Wintrust Stock Price and Research (Nasdaq: WTFC)
Wintrust (Nasdaq: WTFC) is a $5 billion company today. Investors that bought shares one year ago are sitting on a 25.48% total return. That’s above the S&P 500’s return of 13.99%.
Wintrust stock is beating the market, and it reports earnings soon. But does that make it a good buy today? To answer this question we’ve turned to the Investment U Stock Grader. Our research team built this system to diagnose the financial health of a company.
Our system looks at six key metrics…
✓ Earnings-per-Share (EPS) Growth: Wintrust reported a recent EPS growth rate of 21.43%. That’s above the banking industry average of 1.11%. That’s a great sign. Wintrust’s earnings growth is outpacing competitors.

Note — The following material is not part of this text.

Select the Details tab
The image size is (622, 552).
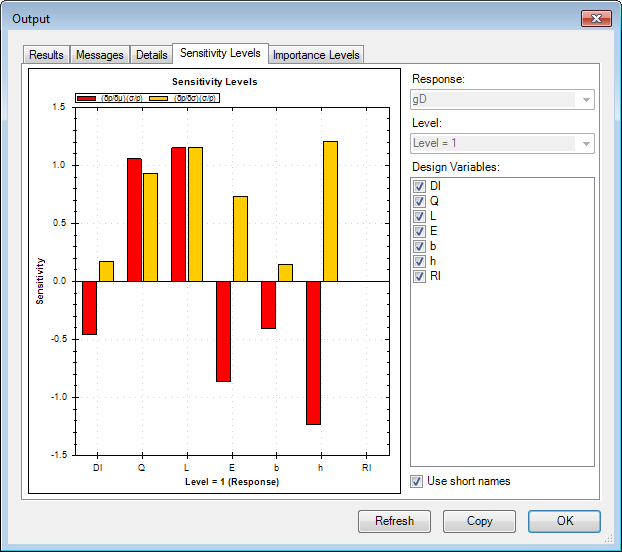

✓ Price-to-Earnings (P/E): The average price-to-earnings ratio of the banking industry is 20.61. And Wintrust’s ratio comes in at 20.18. It’s trading at a better value than many of its competitors.
✓ Debt-to-Equity: The debt-to-equity ratio for Wintrust stock is 40.93%. That’s below the banking industry average of 211.78%. That’s a good sign. Wintrust’s debt levels are not out of control.
✗ Free Cash Flow per Share Growth: Wintrust has decreased its FCF per share over the last year relative to its competitors. That’s not good for investors. In general, if a company is growing its FCF, it will be able to pay down debt, buy back stock, pay out more in dividends and/or invest money back into the business to help boost growth.
✓ Profit Margins: The profit margin of Wintrust comes in at 22.92% today. And generally, the higher, the better. We also like to see this ratio above competitors. Wintrust’s profit margin is above the banking average of 21.45%. So that’s a positive indicator for investors.
✗ Return on Equity: Return on equity tells us how much profit a company produces with the money shareholders invest. The ROE for Wintrust is 9.36% and that’s below its industry average ROE of 9.91%.
Wintrust stock passes four of our six key metrics today. That’s why our Investment U Stock Grader gives it a Buy with Caution.